Against this background, an allied decision to privilege Russia over Ukraine could send the wrong political signal to both countries. It could also lead to a situation in which some decisions that relate to Ukraine might be referred for vetting to that mechanism–now termed “NATO at 20”–of which Russia would be a part while Ukraine would not. A situation like that could place Moscow in a position superordinate to Ukraine, and might even result in interposing Moscow between Kyiv and Brussels, potentially affecting the terms of Ukraine-NATO cooperation. Safeguards would seem required in order to keep the NATO-Russia cooperation track from crossing the NATO-Ukraine cooperation track. If the latter is to fulfill its promise, those two tracks would have to be pursued, as they have been, in parallel and on the same level of institutionalization.

The Kyiv newspaper Den, which comments authoritatively on Ukraine-NATO cooperation, and which is controlled by National Security and Defense Council Secretary Yevhen Marchuk–who oversees that cooperation–recently asked the following of U.S. National Security Adviser Condoleezza Rice: “NATO is offering Russia a new format of relations, which is the subject of a lively debate. We would like to know if NATO-Ukraine relations would depend on NATO-Russia relations, and whether the United States will be prepared to support a NATO-Ukraine format that would accord with both the international situation and the format of relations offered to Russia.” Rice’s answer was negative on the first count and, on the second–with respect to equivalent relations–something closer to maybe. That apparent ambiguity may be taken as a reflection of transatlantic differences and all the uncertainties surrounding the debate on “NATO at 20.”

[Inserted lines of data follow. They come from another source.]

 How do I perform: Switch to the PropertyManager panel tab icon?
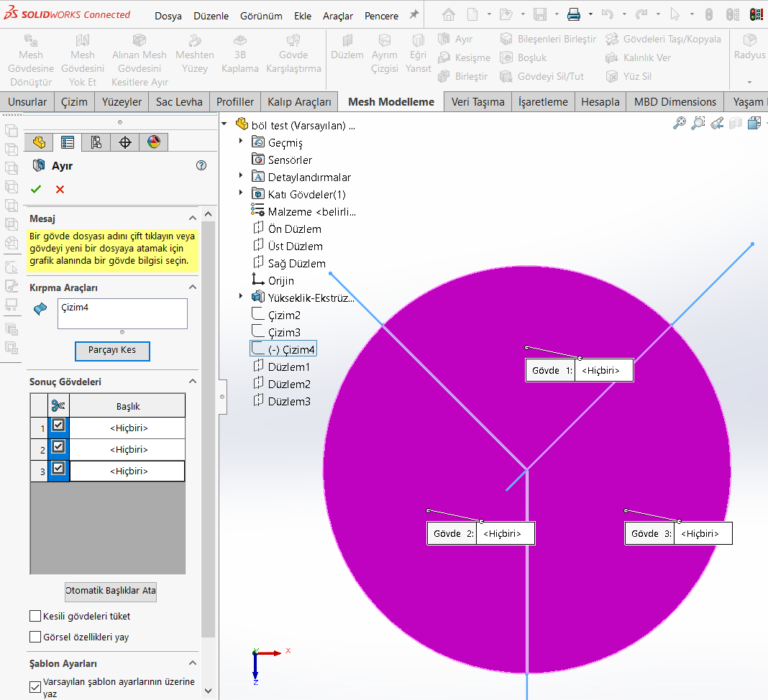point(67,142)
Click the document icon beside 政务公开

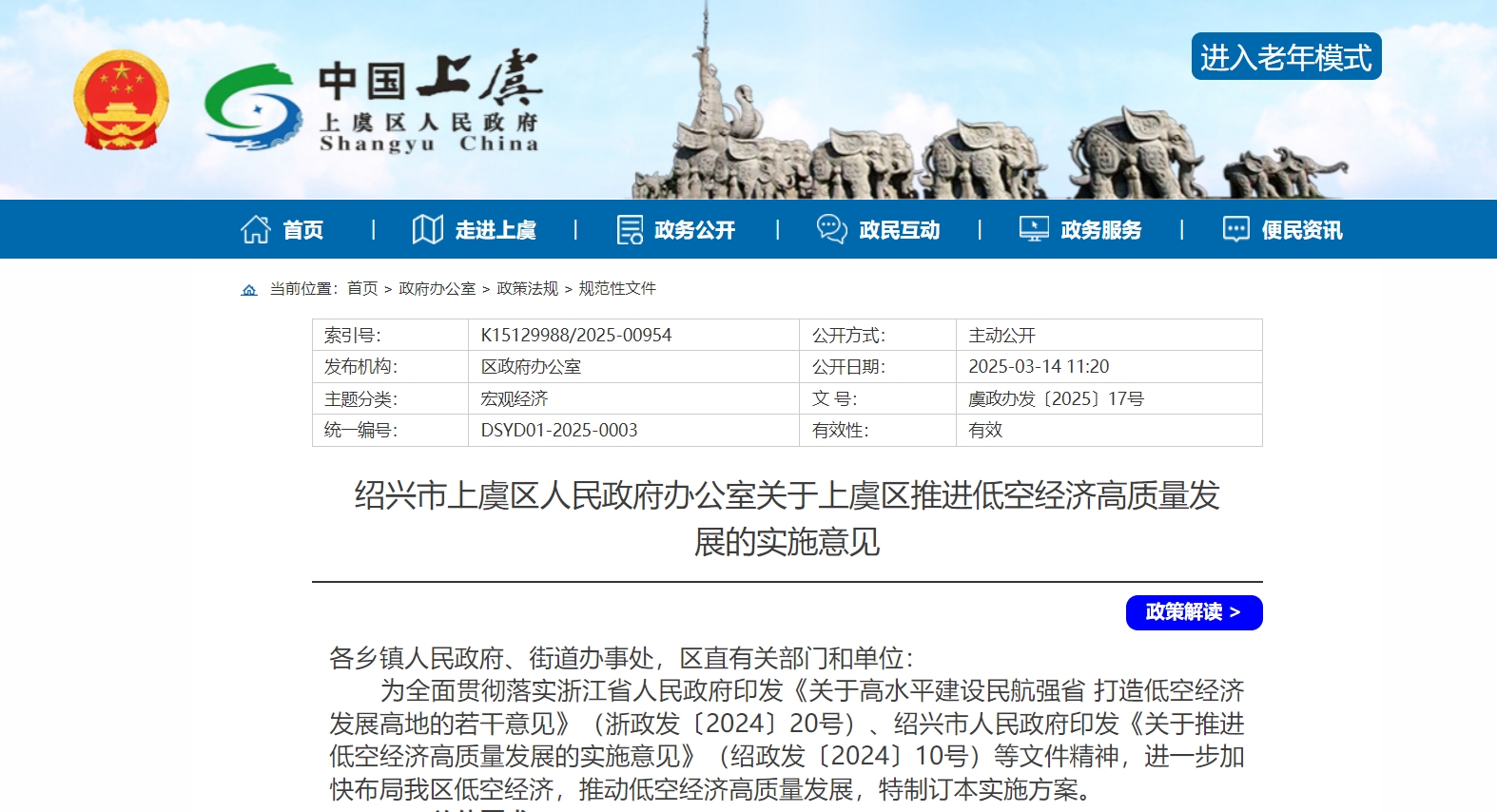(630, 229)
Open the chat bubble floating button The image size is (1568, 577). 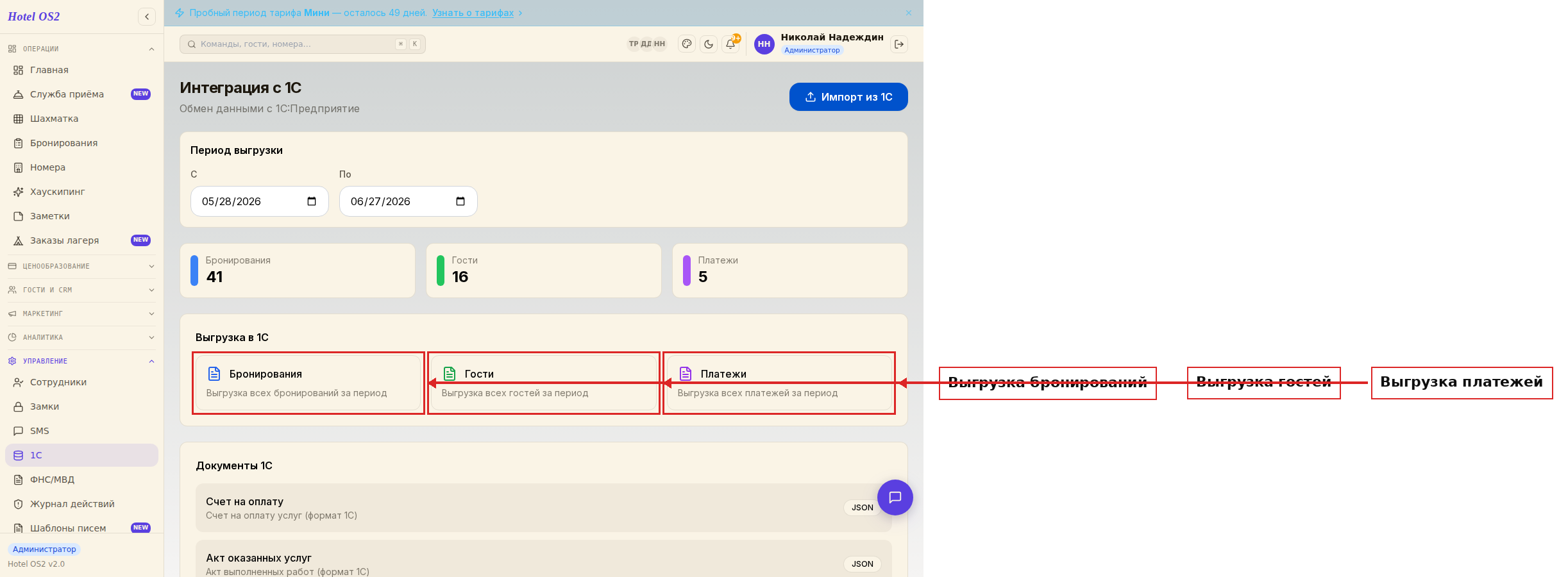coord(895,498)
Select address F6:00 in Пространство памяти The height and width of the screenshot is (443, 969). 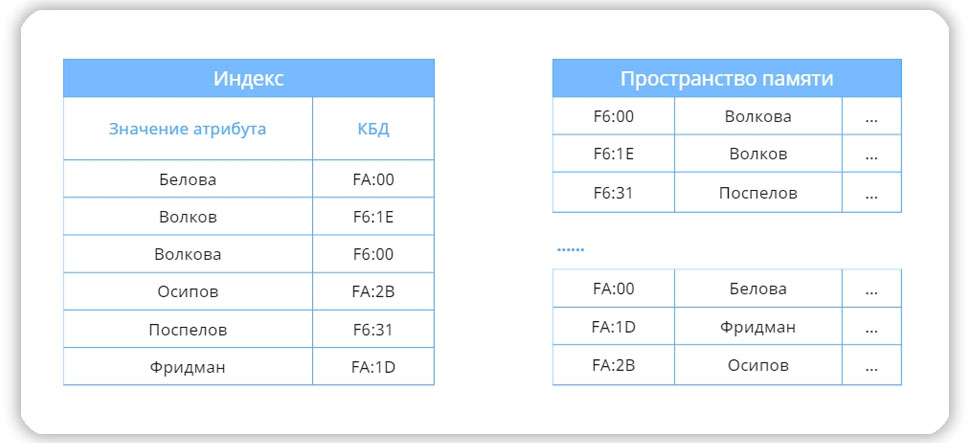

That those uncertainties can induce a certain anxiety seemed evident from remarks last week by Marchuk himself: “We are interested in the triangular process–NATO-Russia, NATO-Ukraine, and Ukraine-Russia–becoming more transparent, trustworthy and clear. Transparency in this triangle is now very important. We have discussed this seriously and in detail.” Marchuk’s remarks make clear that Kyiv does not regard Russia-NATO and Ukraine-NATO relations as a zero-sum game, but is nevertheless preoccupied by its possible outcomes. In a similar vein, Prime Minister Anatoly Kinakh declared recently at NATO headquarters in Brussels: “Ukraine welcomes deeper cooperation between NATO and Russia. The key point is that such cooperation should be forward-looking and based on democratic and transparent principles.”

On the other hand, Ukraine-NATO cooperation under the Distinctive Partnership Charter has been constrained, with damaging effects at times, by internal Ukrainian factors. These include Ukraine’s retardation in reforming its political system, its economy and its military. Western-oriented and pro-NATO circles in Kyiv are often critical of the Ukrainian leadership’s hesitancy in tackling those constraints with the necessary resolve. Ukraine’s electoral cycles–parliamentary and presidential elections held in 1998, 1999 and 2002, compounded by the immensely distracting tape scandal in 2000-2001–also limit the Ukrainian leadership’s latitude to move steadily closer to NATO.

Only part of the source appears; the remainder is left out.